### Work task
Pick out the lines below that include the string "Open".

────────────────────

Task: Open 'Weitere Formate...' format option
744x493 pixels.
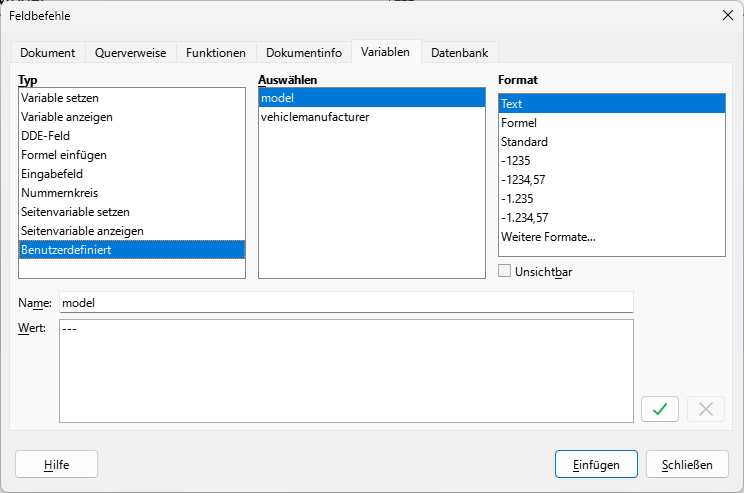Action: click(547, 237)
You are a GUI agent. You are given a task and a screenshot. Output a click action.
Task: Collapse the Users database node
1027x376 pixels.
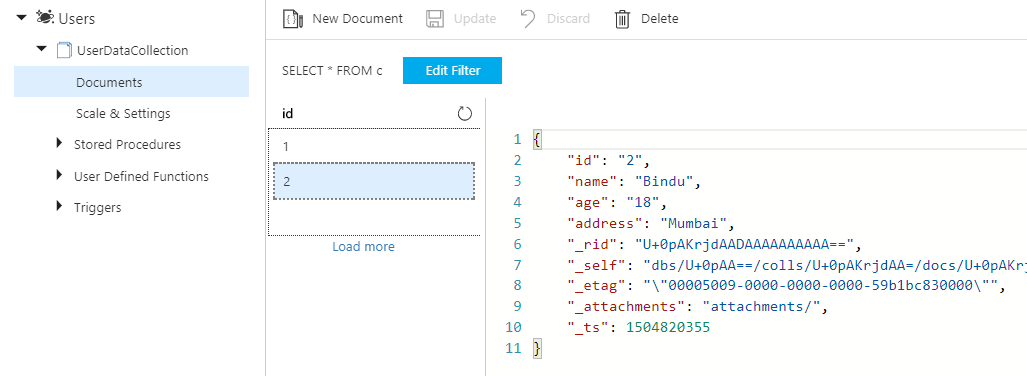click(x=22, y=18)
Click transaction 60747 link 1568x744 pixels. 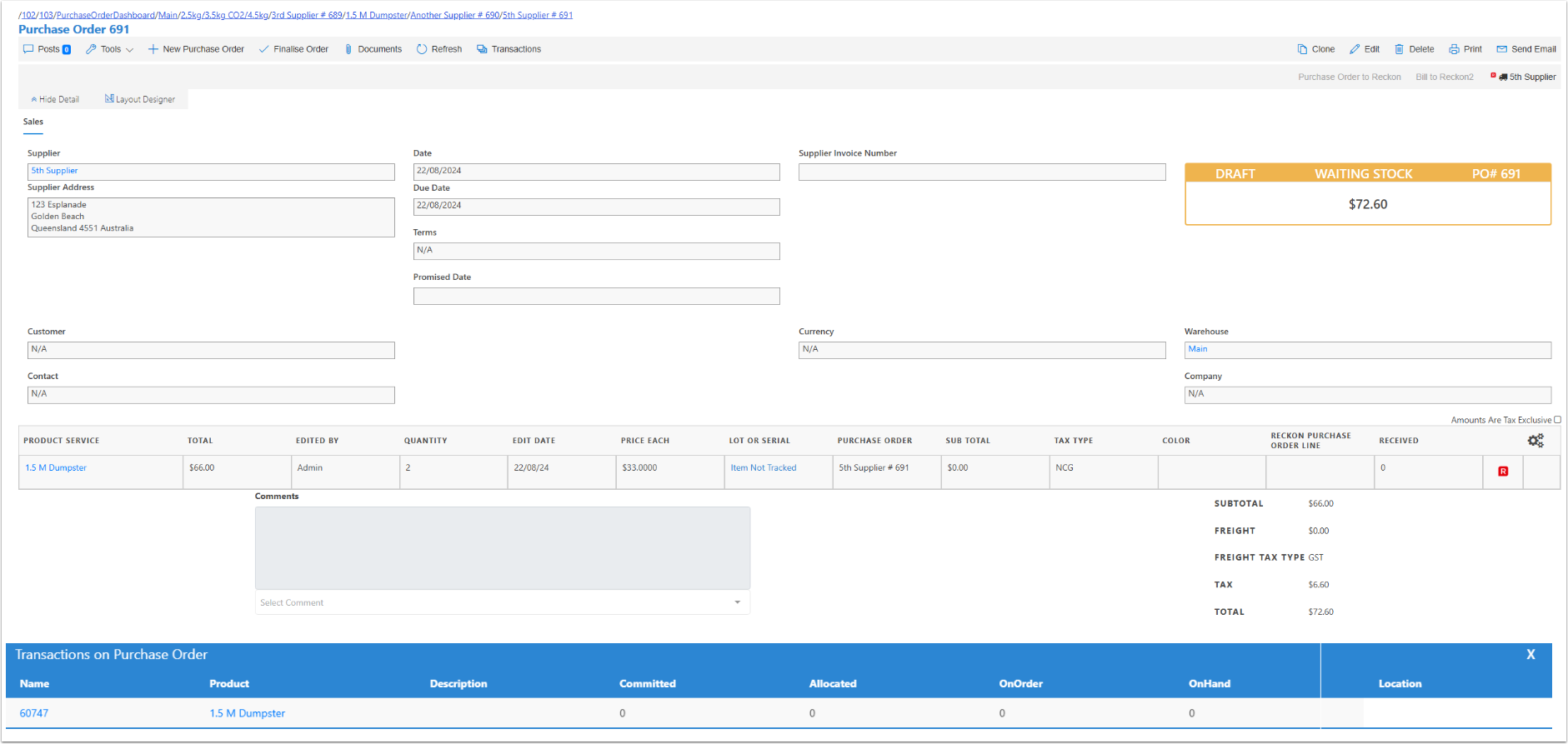tap(34, 713)
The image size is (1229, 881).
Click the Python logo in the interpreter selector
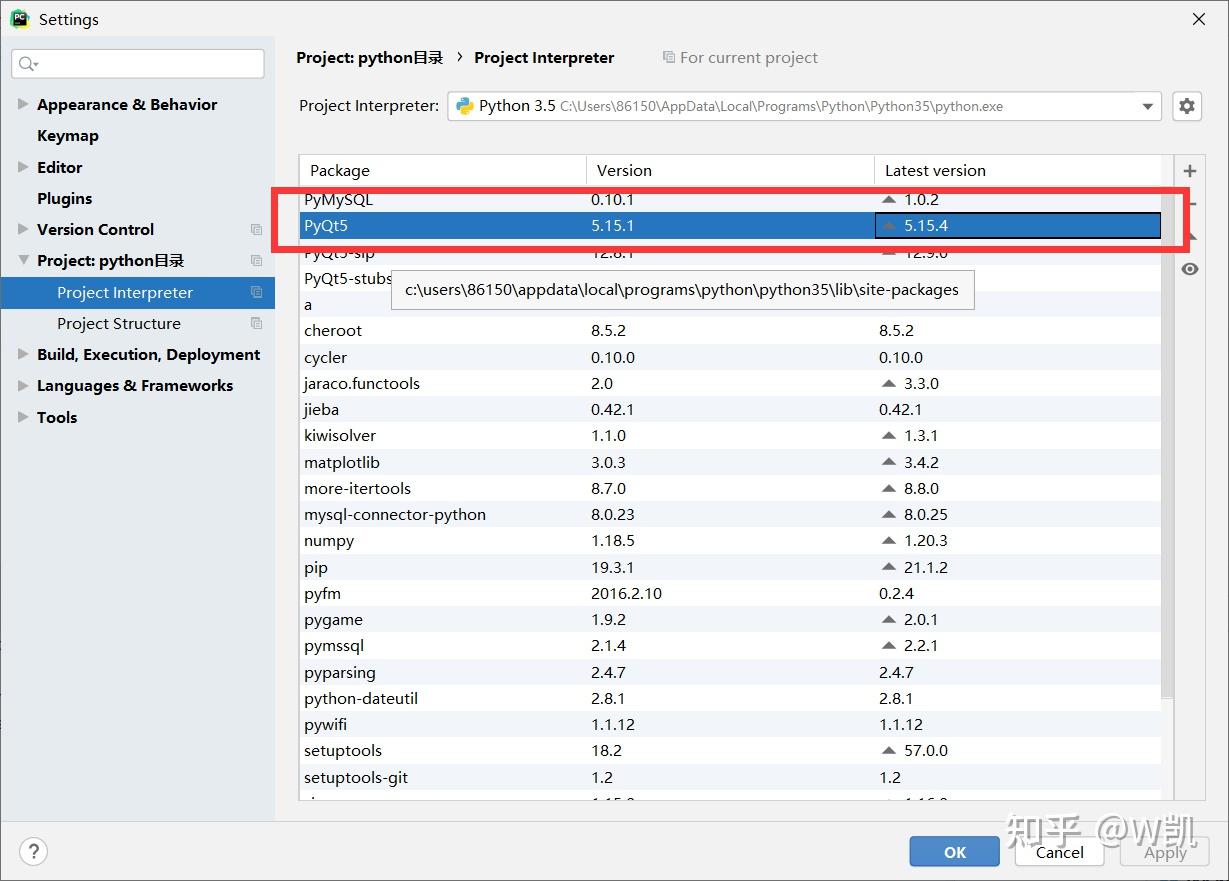click(x=463, y=105)
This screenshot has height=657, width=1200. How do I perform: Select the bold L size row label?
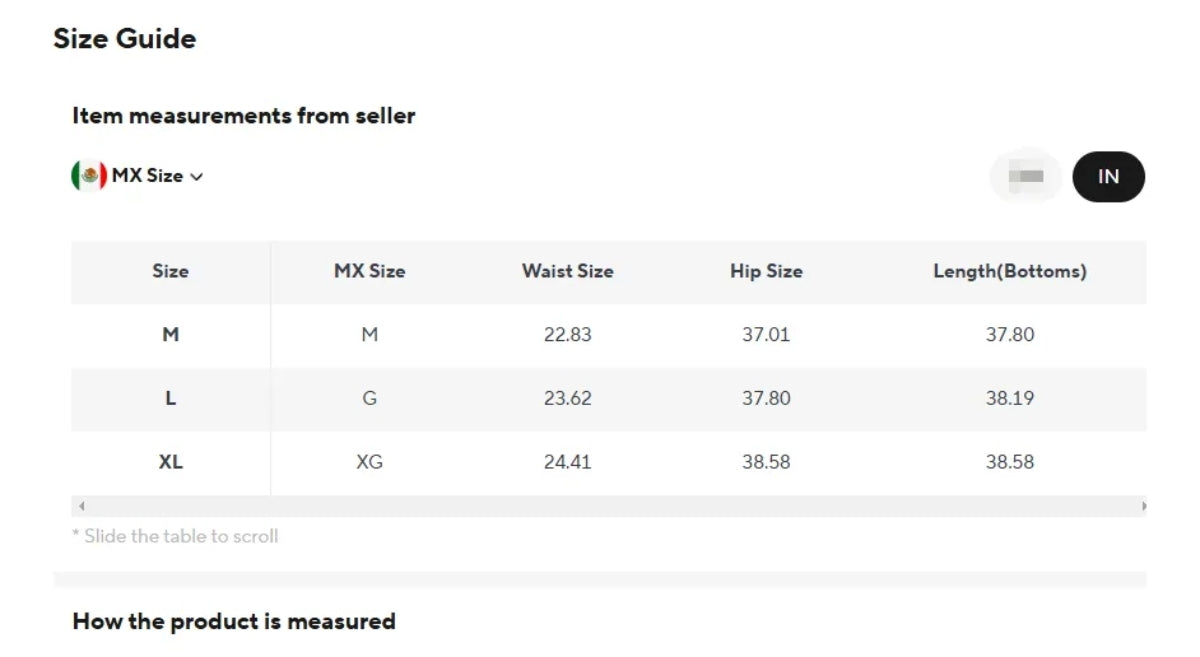[171, 398]
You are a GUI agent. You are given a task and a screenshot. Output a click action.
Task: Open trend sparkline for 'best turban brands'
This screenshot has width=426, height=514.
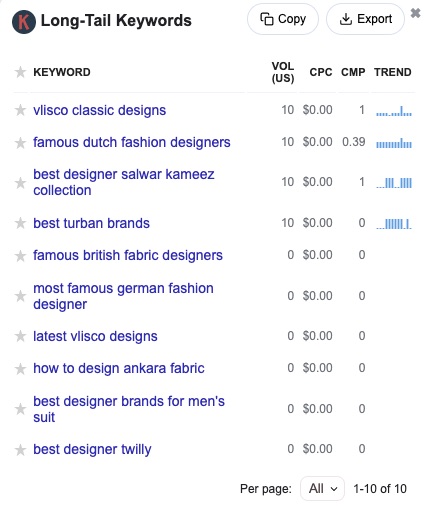pos(394,223)
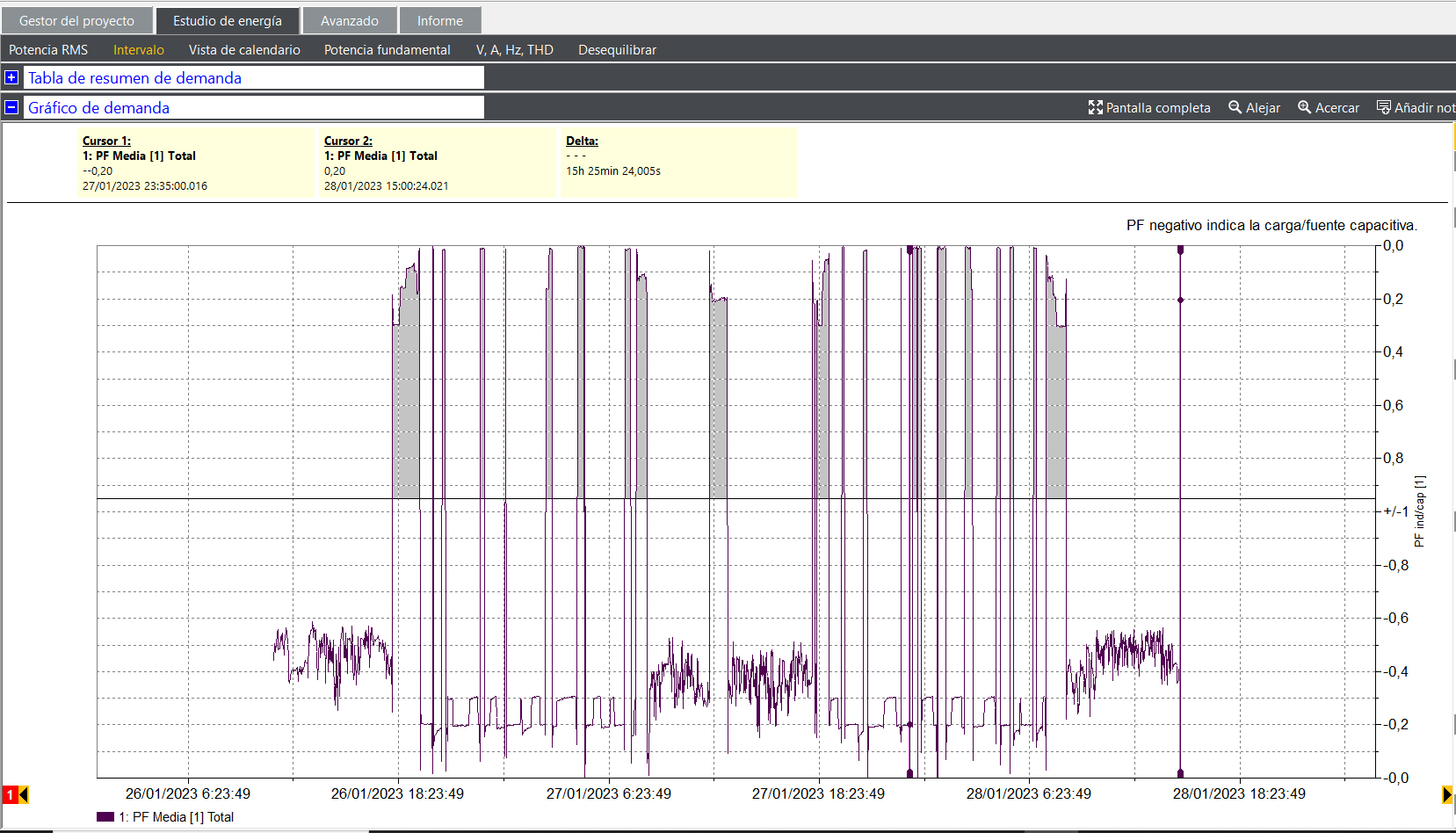Click the yellow right arrow below the chart
This screenshot has height=833, width=1456.
(x=1447, y=794)
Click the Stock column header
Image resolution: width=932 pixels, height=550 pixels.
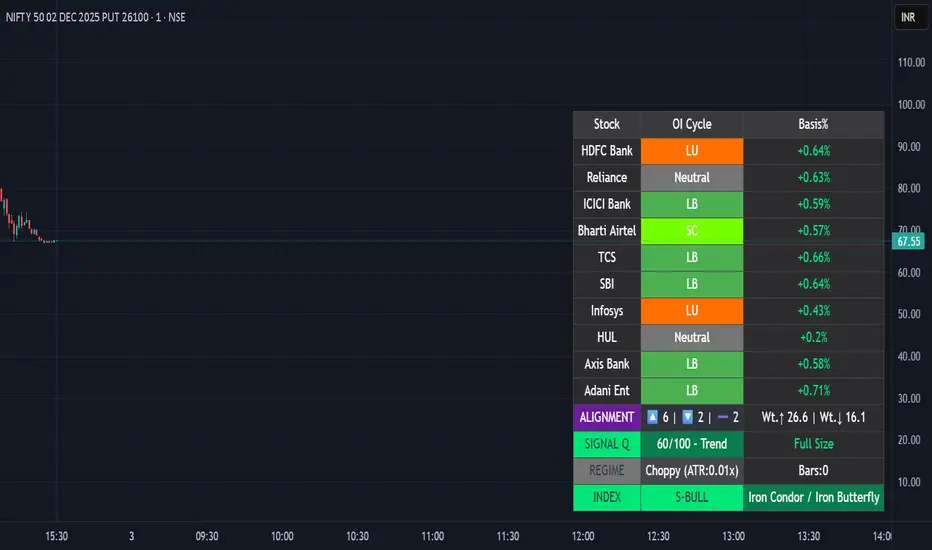tap(607, 124)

────────────────────

### Response to this exercise
Task: Open 'Weitere Formate...' format option
Task: Open trend sparkline for 'best turban brands'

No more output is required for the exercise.